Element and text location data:
— BEGIN —

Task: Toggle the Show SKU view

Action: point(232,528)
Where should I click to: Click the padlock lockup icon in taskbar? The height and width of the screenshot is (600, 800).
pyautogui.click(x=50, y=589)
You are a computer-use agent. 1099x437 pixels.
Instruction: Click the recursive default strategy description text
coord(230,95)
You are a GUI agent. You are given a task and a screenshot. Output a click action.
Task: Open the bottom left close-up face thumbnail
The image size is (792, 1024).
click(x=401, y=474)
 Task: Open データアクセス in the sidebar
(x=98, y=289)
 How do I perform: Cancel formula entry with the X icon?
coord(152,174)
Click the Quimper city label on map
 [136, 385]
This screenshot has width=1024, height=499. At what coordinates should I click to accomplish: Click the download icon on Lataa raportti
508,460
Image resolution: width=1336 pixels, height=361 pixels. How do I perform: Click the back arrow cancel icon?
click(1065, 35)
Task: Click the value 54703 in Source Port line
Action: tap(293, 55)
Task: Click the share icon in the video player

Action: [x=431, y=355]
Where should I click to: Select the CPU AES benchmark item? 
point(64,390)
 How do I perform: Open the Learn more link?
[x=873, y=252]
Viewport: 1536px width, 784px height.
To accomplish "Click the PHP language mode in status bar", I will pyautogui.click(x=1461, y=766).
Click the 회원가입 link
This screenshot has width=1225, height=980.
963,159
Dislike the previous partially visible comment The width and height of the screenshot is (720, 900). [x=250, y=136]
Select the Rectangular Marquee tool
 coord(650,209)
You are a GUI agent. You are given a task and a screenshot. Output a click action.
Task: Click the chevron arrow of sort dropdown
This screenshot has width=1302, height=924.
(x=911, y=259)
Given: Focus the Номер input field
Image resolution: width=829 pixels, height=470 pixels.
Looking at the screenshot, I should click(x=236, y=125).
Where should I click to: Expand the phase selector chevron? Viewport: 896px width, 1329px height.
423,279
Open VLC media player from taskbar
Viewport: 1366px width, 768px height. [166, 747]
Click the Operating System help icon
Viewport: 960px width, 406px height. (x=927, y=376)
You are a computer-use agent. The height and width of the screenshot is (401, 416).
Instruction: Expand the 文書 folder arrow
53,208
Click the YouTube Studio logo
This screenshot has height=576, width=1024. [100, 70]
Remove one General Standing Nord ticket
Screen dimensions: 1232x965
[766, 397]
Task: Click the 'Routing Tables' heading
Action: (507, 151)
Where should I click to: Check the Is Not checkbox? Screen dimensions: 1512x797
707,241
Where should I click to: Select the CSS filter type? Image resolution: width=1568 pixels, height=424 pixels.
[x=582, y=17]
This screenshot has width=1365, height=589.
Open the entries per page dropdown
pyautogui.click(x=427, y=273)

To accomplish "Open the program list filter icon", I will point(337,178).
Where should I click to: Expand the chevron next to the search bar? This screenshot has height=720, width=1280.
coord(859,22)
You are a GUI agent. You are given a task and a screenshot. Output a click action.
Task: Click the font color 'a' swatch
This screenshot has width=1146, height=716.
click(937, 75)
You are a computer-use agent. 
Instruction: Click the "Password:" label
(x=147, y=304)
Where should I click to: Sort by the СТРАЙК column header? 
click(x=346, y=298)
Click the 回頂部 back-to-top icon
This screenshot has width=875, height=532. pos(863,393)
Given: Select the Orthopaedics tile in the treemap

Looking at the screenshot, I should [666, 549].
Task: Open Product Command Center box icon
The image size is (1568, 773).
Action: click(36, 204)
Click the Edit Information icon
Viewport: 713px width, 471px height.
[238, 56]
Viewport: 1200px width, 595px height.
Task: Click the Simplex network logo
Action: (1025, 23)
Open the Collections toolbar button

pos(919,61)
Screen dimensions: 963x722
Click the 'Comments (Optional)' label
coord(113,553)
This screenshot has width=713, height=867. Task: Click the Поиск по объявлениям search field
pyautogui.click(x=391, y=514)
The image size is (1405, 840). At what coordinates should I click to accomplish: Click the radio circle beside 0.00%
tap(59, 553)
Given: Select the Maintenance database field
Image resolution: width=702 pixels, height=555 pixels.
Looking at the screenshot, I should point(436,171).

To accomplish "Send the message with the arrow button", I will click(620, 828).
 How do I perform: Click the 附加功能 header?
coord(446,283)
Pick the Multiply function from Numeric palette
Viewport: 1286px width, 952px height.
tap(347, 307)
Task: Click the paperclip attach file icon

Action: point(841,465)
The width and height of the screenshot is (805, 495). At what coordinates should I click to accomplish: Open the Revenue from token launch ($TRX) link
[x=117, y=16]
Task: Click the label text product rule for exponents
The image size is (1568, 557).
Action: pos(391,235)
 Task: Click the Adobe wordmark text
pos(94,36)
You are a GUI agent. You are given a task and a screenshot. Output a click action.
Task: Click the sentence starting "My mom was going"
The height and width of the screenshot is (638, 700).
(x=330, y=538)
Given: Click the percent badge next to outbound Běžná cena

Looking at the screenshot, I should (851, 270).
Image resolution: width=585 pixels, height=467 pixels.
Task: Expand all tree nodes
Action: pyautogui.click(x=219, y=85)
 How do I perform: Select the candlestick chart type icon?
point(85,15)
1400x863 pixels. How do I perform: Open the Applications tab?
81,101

— END —

■ DIRECTIONS FOR THIS TASK: Pick out every line of the entries above that contains the string "link", and copy each of those lines. Treat uppercase and lowercase letters as different.

■ RESULT BELOW:
 How do I perform: Open the Learn more link?
Click the 회원가입 link
The width and height of the screenshot is (805, 495). At what coordinates should I click to accomplish: Open the Revenue from token launch ($TRX) link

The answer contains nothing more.